LISTED ENTRIES:
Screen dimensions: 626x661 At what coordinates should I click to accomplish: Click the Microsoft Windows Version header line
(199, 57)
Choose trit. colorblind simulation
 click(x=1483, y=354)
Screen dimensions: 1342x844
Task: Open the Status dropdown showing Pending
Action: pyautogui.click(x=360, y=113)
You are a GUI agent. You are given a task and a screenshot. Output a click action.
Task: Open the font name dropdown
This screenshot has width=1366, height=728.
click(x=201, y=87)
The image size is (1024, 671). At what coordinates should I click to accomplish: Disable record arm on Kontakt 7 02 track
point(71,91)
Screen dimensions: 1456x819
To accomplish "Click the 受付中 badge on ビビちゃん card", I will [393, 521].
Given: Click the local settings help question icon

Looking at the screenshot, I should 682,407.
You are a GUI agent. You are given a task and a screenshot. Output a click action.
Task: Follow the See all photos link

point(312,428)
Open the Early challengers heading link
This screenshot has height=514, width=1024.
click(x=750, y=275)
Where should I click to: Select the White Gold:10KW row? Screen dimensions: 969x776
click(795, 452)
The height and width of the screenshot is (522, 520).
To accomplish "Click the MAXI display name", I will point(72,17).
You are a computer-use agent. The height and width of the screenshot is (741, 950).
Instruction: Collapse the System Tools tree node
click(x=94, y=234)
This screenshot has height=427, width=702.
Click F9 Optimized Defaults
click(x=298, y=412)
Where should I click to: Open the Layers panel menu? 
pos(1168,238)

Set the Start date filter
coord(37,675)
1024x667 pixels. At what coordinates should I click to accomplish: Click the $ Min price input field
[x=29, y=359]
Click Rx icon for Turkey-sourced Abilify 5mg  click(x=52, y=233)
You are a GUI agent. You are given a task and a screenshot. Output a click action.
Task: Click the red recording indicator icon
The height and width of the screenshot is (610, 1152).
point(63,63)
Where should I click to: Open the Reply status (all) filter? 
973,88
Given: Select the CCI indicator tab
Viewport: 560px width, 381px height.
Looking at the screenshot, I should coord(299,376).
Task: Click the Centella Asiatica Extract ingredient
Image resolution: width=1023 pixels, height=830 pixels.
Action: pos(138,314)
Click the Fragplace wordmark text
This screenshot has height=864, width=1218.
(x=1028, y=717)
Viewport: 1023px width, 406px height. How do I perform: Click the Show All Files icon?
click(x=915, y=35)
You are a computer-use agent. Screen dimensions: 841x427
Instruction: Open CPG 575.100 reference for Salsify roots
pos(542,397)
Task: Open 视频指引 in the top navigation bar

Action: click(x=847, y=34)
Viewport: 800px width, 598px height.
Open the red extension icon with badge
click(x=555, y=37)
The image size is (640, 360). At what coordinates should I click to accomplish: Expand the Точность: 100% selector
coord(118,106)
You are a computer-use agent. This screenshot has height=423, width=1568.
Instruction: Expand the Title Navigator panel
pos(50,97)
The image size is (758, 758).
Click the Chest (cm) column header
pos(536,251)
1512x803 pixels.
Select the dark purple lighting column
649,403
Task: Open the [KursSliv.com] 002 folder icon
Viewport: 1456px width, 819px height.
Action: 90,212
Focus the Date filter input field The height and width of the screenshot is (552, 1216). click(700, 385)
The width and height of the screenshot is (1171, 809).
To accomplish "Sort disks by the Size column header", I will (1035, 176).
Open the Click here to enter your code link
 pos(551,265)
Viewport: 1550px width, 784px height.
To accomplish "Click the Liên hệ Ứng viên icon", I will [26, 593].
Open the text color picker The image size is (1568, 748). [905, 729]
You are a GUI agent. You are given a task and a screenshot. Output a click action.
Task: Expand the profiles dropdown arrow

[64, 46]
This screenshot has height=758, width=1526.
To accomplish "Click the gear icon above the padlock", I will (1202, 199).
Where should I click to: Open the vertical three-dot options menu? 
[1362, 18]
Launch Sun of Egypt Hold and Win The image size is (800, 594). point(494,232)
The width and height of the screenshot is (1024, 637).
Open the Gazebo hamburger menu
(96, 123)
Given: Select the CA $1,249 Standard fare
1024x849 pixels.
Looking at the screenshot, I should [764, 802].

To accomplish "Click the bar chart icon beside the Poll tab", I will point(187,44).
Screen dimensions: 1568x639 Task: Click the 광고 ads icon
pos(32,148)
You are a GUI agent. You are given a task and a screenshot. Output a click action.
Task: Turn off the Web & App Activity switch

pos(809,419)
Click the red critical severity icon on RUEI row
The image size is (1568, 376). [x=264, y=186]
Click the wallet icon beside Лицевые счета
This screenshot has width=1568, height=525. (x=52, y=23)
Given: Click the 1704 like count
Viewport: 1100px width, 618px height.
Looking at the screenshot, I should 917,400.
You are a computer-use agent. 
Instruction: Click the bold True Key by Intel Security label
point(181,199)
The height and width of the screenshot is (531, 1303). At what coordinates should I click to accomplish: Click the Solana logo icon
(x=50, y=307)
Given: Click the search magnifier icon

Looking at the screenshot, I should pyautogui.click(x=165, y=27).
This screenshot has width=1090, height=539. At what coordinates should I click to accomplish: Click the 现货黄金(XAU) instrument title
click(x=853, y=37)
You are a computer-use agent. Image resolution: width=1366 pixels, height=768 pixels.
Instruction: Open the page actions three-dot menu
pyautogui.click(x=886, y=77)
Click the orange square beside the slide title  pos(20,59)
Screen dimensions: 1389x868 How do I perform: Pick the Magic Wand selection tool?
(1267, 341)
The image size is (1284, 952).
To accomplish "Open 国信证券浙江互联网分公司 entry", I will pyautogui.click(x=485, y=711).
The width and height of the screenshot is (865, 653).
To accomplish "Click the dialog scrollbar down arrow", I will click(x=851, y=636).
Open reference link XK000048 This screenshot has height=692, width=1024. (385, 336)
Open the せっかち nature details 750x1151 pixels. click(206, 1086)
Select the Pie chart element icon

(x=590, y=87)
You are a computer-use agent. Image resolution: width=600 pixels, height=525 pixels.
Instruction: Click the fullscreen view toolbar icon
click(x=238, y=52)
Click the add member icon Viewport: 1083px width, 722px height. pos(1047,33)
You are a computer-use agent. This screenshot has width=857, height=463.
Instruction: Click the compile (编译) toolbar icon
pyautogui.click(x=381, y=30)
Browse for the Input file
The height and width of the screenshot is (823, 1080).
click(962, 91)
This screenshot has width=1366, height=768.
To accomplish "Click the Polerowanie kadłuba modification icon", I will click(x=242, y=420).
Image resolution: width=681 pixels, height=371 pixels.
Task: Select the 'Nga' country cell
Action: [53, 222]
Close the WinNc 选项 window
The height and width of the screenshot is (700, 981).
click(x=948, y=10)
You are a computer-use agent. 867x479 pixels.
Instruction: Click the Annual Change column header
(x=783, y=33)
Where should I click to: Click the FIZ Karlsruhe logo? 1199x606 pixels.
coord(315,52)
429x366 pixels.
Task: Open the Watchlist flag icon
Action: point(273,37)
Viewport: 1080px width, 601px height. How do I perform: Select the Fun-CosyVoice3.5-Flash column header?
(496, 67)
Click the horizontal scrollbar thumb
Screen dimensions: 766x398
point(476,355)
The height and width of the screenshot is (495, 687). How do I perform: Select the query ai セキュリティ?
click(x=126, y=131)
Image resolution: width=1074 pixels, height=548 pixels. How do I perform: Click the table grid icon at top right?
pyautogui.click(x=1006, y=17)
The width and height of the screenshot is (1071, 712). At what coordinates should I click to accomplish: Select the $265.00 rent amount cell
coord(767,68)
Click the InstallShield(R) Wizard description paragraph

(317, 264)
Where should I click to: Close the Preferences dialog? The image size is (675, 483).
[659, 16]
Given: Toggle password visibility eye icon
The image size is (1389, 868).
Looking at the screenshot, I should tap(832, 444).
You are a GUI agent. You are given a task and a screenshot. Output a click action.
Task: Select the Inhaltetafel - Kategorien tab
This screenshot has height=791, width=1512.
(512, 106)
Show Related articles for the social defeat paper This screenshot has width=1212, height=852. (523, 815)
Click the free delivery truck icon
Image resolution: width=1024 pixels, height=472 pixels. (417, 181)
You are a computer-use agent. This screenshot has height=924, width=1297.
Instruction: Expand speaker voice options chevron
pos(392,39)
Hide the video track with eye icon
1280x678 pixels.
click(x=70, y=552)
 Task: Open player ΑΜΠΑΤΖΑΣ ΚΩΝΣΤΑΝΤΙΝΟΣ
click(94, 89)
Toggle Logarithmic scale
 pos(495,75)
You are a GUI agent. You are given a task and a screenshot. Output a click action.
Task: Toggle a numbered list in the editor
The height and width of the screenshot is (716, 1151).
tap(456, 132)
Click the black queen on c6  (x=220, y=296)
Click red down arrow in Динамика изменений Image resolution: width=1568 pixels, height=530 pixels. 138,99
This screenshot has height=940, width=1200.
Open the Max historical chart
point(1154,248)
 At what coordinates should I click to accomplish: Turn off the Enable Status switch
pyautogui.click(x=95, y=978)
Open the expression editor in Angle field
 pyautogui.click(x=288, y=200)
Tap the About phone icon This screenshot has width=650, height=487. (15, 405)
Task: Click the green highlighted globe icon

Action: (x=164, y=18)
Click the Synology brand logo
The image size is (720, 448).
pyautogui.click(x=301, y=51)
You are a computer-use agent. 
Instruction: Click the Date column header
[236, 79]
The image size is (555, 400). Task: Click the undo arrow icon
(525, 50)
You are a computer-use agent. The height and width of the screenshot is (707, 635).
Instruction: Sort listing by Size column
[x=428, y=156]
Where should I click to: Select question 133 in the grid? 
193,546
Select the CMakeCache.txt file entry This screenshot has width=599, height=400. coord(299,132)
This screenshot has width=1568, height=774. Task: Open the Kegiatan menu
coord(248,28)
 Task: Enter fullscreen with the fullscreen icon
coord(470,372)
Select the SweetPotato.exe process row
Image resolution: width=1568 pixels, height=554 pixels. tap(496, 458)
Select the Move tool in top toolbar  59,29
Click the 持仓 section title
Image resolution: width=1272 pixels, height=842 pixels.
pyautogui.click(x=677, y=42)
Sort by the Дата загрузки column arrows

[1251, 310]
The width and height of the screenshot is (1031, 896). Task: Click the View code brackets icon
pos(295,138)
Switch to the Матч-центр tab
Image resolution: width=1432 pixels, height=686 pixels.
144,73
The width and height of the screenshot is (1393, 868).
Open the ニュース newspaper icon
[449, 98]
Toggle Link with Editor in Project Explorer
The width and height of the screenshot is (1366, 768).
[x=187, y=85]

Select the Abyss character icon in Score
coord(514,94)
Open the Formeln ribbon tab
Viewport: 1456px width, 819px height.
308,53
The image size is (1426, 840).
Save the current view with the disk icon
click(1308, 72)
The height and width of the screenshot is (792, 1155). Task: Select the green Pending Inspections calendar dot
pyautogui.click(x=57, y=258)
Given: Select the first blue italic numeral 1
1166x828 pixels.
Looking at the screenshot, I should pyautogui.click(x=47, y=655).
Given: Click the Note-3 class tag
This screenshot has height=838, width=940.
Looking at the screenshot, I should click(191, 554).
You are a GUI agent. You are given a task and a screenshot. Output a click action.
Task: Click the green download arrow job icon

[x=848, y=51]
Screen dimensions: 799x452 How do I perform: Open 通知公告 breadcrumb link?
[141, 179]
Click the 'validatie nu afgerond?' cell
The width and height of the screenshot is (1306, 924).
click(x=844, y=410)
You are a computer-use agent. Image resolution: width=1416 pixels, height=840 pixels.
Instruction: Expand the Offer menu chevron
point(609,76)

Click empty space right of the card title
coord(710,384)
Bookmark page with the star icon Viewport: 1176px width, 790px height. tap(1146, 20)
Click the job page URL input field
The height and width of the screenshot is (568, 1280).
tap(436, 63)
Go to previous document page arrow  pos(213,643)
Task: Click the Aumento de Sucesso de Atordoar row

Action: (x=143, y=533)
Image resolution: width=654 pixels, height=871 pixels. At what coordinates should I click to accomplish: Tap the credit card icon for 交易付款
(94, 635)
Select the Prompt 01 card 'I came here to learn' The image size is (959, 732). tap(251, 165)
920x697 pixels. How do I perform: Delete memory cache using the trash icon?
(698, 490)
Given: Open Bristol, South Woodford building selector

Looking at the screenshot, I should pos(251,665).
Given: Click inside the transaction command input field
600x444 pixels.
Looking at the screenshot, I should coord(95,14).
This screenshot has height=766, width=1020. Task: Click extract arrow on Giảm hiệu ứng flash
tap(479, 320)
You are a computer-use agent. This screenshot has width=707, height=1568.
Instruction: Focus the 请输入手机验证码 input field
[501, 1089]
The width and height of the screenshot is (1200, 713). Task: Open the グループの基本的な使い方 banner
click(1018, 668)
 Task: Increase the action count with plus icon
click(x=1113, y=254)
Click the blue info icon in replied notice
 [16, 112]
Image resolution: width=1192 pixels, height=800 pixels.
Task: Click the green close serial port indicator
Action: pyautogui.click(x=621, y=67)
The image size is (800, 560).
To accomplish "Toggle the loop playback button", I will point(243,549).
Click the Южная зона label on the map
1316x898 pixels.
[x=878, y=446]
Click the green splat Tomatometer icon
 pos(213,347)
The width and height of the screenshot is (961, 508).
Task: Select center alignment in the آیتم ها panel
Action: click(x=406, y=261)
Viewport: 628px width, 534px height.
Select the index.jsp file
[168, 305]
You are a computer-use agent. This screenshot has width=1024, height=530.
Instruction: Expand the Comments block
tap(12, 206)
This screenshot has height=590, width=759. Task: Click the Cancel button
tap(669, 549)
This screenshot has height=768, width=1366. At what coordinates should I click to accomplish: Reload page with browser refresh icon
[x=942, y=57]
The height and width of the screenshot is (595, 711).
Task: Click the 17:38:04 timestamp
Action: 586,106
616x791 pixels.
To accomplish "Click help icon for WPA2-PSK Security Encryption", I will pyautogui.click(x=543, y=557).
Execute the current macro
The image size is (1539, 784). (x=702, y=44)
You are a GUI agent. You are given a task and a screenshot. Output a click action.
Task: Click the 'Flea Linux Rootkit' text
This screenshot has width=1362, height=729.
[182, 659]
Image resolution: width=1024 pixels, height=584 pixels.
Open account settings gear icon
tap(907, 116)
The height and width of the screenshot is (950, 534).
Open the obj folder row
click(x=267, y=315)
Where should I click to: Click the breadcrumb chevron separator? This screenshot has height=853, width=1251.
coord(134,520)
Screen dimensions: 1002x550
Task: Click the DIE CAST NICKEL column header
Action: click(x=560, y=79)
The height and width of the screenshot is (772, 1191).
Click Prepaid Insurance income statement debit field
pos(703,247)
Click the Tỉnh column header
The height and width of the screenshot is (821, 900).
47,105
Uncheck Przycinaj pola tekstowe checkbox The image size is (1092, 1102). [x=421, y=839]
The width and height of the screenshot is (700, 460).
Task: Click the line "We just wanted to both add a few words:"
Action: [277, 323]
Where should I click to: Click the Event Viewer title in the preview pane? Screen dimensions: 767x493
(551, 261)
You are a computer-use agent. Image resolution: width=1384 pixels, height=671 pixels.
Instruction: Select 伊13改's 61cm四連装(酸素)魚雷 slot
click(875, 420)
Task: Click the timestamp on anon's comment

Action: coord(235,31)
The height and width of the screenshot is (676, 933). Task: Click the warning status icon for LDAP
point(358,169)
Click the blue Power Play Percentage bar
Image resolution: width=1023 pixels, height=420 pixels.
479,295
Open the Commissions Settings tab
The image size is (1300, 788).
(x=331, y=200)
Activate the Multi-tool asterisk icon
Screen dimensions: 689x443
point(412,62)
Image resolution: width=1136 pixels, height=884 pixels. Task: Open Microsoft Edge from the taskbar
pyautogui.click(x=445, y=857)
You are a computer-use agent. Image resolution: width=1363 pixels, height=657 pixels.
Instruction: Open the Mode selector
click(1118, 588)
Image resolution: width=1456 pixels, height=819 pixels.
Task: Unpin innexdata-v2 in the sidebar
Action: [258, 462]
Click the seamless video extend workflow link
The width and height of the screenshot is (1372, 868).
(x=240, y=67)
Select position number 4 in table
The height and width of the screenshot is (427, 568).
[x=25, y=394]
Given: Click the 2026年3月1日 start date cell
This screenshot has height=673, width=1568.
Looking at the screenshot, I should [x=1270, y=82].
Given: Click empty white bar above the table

TASK INSTRUCTIONS:
Above this instruction are the records; retype exactly the lines from the one containing "1166x828 pixels." up to and including the one containing "Select the Prompt".

THE ANSWER:
1166x828 pixels.
Looking at the screenshot, I should pyautogui.click(x=47, y=655).
Given: Click the Note-3 class tag
This screenshot has height=838, width=940.
Looking at the screenshot, I should click(191, 554).
You are a GUI agent. You are given a task and a screenshot. Output a click action.
Task: Click the green download arrow job icon

[x=848, y=51]
Screen dimensions: 799x452 How do I perform: Open 通知公告 breadcrumb link?
[141, 179]
Click the 'validatie nu afgerond?' cell
The width and height of the screenshot is (1306, 924).
click(x=844, y=410)
You are a computer-use agent. Image resolution: width=1416 pixels, height=840 pixels.
Instruction: Expand the Offer menu chevron
point(609,76)

Click empty space right of the card title
coord(710,384)
Bookmark page with the star icon Viewport: 1176px width, 790px height. tap(1146, 20)
Click the job page URL input field
The height and width of the screenshot is (568, 1280).
tap(436, 63)
Go to previous document page arrow  pos(213,643)
Task: Click the Aumento de Sucesso de Atordoar row

Action: (x=143, y=533)
Image resolution: width=654 pixels, height=871 pixels. At what coordinates should I click to accomplish: Tap the credit card icon for 交易付款
(94, 635)
Select the Prompt 01 card 'I came here to learn' The image size is (959, 732). tap(251, 165)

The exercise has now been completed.